In an online survey of 493 U.S.-based accounting firms, 88% indicated that technology has a positive impact on efficiency and client service, yet 60% described their firm on the lower end of the technology maturity continuum, with “somewhat disconnected software systems, inconsistent processes and the absence of standardized workflows.”

The results come from Rightworks, which today released findings of its inaugural 2024 Accounting Firm Technology Survey, which examined the attitudes and impact of technology adoption across the accounting profession.

The survey said the profession is slow to benefit from modern technologies like AI, collaboration tools and data-driven insights, as 43% of respondents reported less than 75% of their apps and data had been migrated to the cloud.

However, those on the higher end of adoption showed as much as 39% higher revenue per employee. “It is time to wake up the profession and get it out of the cycle of unbearable tax seasons and antiquated ways of doing business,” the study said.

Technology positively impacts workplace efficiency and client services, according to 88% of respondents. The top benefits cited were the ability to support flexible/remote workers and heightened firm and client data security.

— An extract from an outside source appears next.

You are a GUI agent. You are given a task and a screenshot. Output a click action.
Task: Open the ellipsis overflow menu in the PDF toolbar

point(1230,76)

“Overall, the accounting profession is optimistic about new technology but is now more than ever at a crossroads as the talent pipeline continues to shrink and client expectations grow,” said Joel Hughes, CEO of Rightworks.

Lack of technology expertise and resources, as well as lack of budget, were cited as the top challenges for nearly half the firms moving to the cloud.

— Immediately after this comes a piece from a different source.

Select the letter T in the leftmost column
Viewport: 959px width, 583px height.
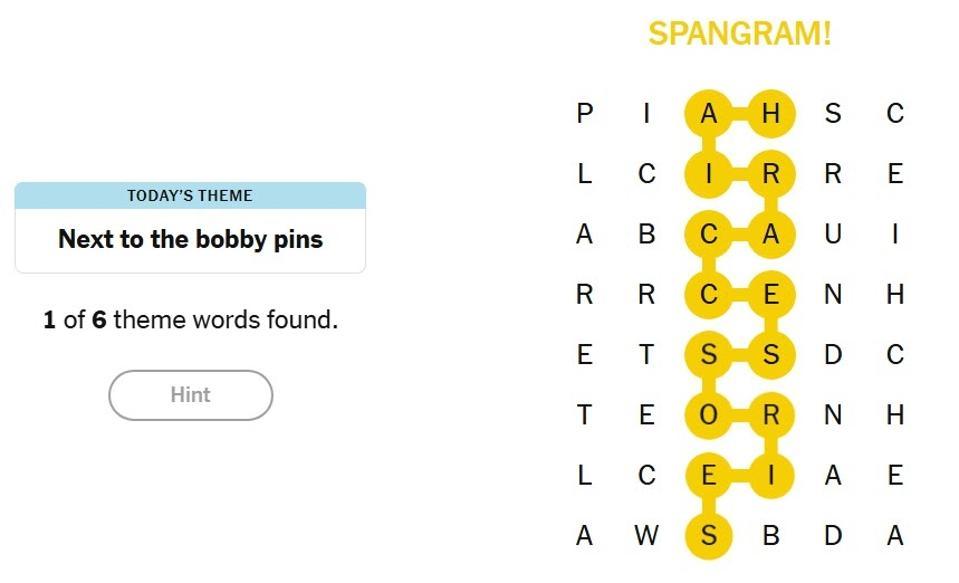[x=585, y=415]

One-third of firms that have moved less than half their data and apps to the cloud reported security as a concern, yet the majority that have moved at least half their data and apps to the cloud report that security and accessibility are top benefits, the study said. “The irony of these concerns seems to confirm the overall lack of education about technology and its benefits. “

AI highlights of the report:

  • Inaccuracy and data privacy in AI were reported as the top concerns among all respondents, and 35% reported they have no plans to incorporate AI.
  • Additional concerns cited were cost, trust and AI replacing jobs. Some stated they’re taking a “wait and see” attitude to AI adoption.
  • For AI to take hold, less progressive firms will have to see significant and rapid ROI before they dive in.

The study concluded that transformation means embracing technology’s potential rather than fearing it. “It is imperative that firms aspiring to be modern firms not only seek education and embrace technology but also intentionally facilitate discussion internally, as well as with their clients. This is the only way to truly lead the profession in the right direction.”